Built with Fury. Maintained with Calm.

An open-source, actively developed companion app for Riftbound, League of Legends' trading card game. Track your collection, build decks, trade, and more.

Live and free to use at openrift.app, no install required. This repository is the code that runs it.

OpenRift card browser

What it does

  • Comprehensive catalog. The biggest catalog I know of (dated comparison): almost all English cards and promos, plus many Chinese cards. French isn't in yet, unfortunately.
  • Accurate price tracking. Daily prices from TCGplayer, Cardmarket, and CardTrader, side by side, with history charts.
  • One card, one place. Collections map to the real world: a deck box, a binder, a card lent to a friend. Each copy lives in exactly one, so the app always mirrors what's actually on your shelf.
  • Wishlists and tradelists. Track the cards you want and the spares you'd part with, and share either by link with anyone. Lists can also fill themselves from rules (a playset of every card, every surplus common beyond two playsets) and stay current on their own.
  • Private groups. Form a small group with friends or your local game store, with collections owned by the whole group, a view into each member's own collections, and trade matching that surfaces who has the cards you're after. My play group runs a shared "bulk box" of spare cards this way: take a card home, mark it in OpenRift, and it moves from the group pool into your own collection. No other Riftbound site does this.
  • Your decks, your rules. Validate against official and custom formats, or build freeform with no limits at all. Energy curves, deck codes, per-matchup plans, and a list of what you're still missing so you can proxy or buy the rest. Start building without signing in, and share a deck as a link that unfurls into a full visual decklist.
  • A full toolbox. Pack opener, card designer, tournament tools, and a searchable rules reference are all built in with more to come.
  • Private and open. Zero third-party trackers, just cookie-free Umami analytics. Open source under AGPL-3.0, with import and export options, so your data is never locked in.
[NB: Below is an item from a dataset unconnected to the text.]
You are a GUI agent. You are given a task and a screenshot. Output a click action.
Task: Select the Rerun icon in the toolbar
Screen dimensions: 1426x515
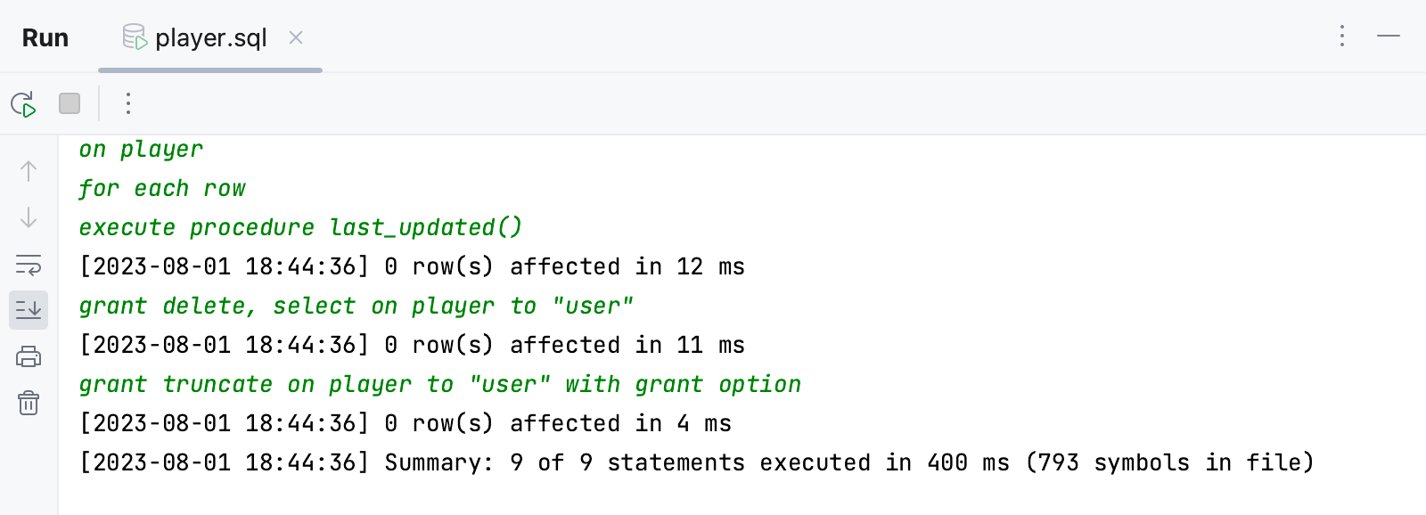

There is plenty more on the public roadmap and I like to get feedback about what would make this app even better for you.

What it doesn't do

Some things are left out on purpose, each for a reason.

  • No ads, because nobody has ever wished a page had more ads on it. If I ever monetize beyond donations and affiliate links, I promise it'll be in a way I'd be happy with as a user myself. The ideas I have in mind would add value rather than take anything away from you.
  • No forums, because moderation is a full-time job I don't have time for.
  • No AI deck suggestions, because as good as AI is at some things, deck-building today isn't one of them.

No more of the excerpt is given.